So isn't it just a case of making absolutely sure it is immune to a dictionary attack so that the only way to crack it is to guess the encryption key?
0 -
@RichardPayne writes:
The number of words is irrelevant [if] a standard brute force attack on the characters in the words is practical.
One randomly-chosen lowercase letter has log₂(26) or 4.7 bits of entropy. Do the math and you will see that a four-word passphrase generated from the diceware word list has the same amount of entropy as 11 randomly-chosen lowercase letters (51.7 bits). This means that a brute-force character-based attack on a four word diceware passphrase would have no advantage over a brute-force word list-based attack unless all of the words were very short (say, two 3-letter words and two 2-letter words). If you use spaces between your words, even a diceware passphrase that happened to be made up of four 2-letter words would be no more vulnerable to a character-based brute-force attack than to one based on a known diceware word list.
This is the math behind Dr. Reinhold’s observation that it is “very rare” for random dice rolls to result in a too-short passphrase. If you want to be conservative, just follow this simple rule of thumb: if your randomly-generated diceware passphrase has an average word length of less than three letters, toss it and start over. Easy enough with dice, and even easier for AgileBits to incorporate into its passphrase algorithm.
In other words, it’s a non-issue.
0 -
Maybe I'm just coming at this from my OCD attitude to the password strength bars in the login list. I want to see all "full green" bars and it drives me nuts having anything less (damn you HMRC!).
0

[Extracted records]
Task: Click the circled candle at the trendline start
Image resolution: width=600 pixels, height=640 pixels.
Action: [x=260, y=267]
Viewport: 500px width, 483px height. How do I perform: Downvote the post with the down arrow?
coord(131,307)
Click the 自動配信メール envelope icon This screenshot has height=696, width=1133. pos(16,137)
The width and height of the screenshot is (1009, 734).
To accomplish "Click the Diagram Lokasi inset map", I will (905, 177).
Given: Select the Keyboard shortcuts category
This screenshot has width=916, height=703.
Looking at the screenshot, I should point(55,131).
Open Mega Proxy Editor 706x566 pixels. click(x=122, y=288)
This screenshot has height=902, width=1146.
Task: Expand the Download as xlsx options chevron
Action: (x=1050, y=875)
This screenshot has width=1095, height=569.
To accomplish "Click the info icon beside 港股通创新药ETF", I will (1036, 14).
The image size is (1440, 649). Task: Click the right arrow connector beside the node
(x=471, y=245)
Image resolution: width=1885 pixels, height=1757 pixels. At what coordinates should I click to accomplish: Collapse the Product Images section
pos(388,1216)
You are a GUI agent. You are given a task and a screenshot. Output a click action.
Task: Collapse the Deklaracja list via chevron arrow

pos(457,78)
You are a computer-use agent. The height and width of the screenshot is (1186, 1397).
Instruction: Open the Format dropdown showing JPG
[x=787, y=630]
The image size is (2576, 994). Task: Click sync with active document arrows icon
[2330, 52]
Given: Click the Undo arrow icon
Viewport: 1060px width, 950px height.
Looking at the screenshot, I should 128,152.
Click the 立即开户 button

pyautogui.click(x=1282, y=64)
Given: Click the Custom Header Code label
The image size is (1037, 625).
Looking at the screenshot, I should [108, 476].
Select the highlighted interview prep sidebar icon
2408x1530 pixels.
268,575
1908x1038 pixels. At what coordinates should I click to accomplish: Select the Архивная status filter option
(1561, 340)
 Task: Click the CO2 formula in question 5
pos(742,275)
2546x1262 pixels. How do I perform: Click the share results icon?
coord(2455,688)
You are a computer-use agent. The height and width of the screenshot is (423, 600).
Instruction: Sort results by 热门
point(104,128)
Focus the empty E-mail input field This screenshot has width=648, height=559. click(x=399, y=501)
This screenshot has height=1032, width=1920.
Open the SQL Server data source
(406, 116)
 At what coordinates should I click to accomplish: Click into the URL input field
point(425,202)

Work instructions:
1. Rewrite the paragraph of the passphrase thread that begins "This is the math behind Dr. Reinhold's observation" in a shorter form, keeping its main facts.
2. From the passphrase thread, write out the part starting with "This is the" and going on through "it’s a non-issue.".

Solutions to the tasks:
1. The math explains Dr. Reinhold's point that random dice rolls very rarely give a passphrase that is too short. To play it safe, throw out any randomly generated diceware passphrase whose words average fewer than three letters and start again. That is easy with dice, and even easier for AgileBits to build into its passphrase algorithm.

2.
This is the math behind Dr. Reinhold’s observation that it is “very rare” for random dice rolls to result in a too-short passphrase. If you want to be conservative, just follow this simple rule of thumb: if your randomly-generated diceware passphrase has an average word length of less than three letters, toss it and start over. Easy enough with dice, and even easier for AgileBits to incorporate into its passphrase algorithm.
In other words, it’s a non-issue.